Of course Powell caved. Isn’t it obvious why?

Housing sales are dropping hard. Global growth is slowing hard. Financial conditions are tightening. Stock have been dropping. Never mind all the Fed Crying or Trump expressing his displeasure.

Real rates are still negative and the Fed’s tough talk on raising rates came to a sudden halt:

Fed’s Powell, in dovish shift, says rates near neutral:

“Federal Reserve Chair Jerome Powell on Wednesday appeared to signal the U.S. central bank is nearing an end to its interest-rate hikes, saying the Fed’s policy rate is now “just below” a level that neither brakes nor boosts a healthy economy.

Stocks and interest-rate futures jumped in response. The comments were a reversal from early last month, when Powell had said rates were probably still a “long way” from a so-called neutral level and that the Fed may even go beyond that level. Those remarks sent stocks down as investors bet the Fed would need more rate hikes to prevent the economy from overheating.”

The signs were all over the place in the past 24 hours.

Tuesday:

“Fed Vice Chair Richard Clarida said Tuesday the Fed may be getting close to the point where interest rates no longer stimulate or restrict economic growth – and that a pause might be warranted at that point.”

Today before the speech:

Fed warns that a ‘particularly large’ plunge in market prices is possible if risks materialize:

“The Federal Reserve issued a cautionary note Wednesday about risks to financial stability, saying trade tensions, geopolitical uncertainty and a buildup in corporate debt among firms with weak balance sheets pose strong threats.

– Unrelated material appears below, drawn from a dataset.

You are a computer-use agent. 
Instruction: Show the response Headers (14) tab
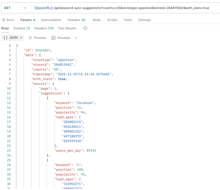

In what is often a boiler plate report on conditions in the banking system and corporate and business debt, the Fed instead warned of “generally elevated” asset prices that “appear high relative to their historical ranges.”

In addition, the central bank said ongoing trade tensions, which are running high between the U.S. and China, coupled with an uncertain geopolitical environment could combine with the high asset prices to provide a notable shock.

“An escalation in trade tensions, geopolitical uncertainty, or other adverse shocks could lead to a decline in investor appetite for risks in general,” the report said. “The resulting drop in asset prices might be particularly large, given that valuations appear elevated relative to historical levels.

The drop in asset prices would make it more difficult for companies to get funding, “putting pressure on a sector where leverage is already high,” the report said”.

That’s Fed speak for “we’re covering our collective butts”.

It gets better: The Fed is now worried about corporate debt:

Fed flags concerns over corporate debt in first-ever financial stability report

“The Federal Reserve used its first-ever financial stability report to warn primarily of the dangers lurking in corporate debt, as it made the case that the banks it regulates are strongly capitalized.

The Fed said valuation pressures are generally elevated, with investors exhibiting a high tolerance for risk taking with business debt-related assets. It found that the debt owned by businesses relative to GDP is historically high, with signs of deteriorating credit standards”.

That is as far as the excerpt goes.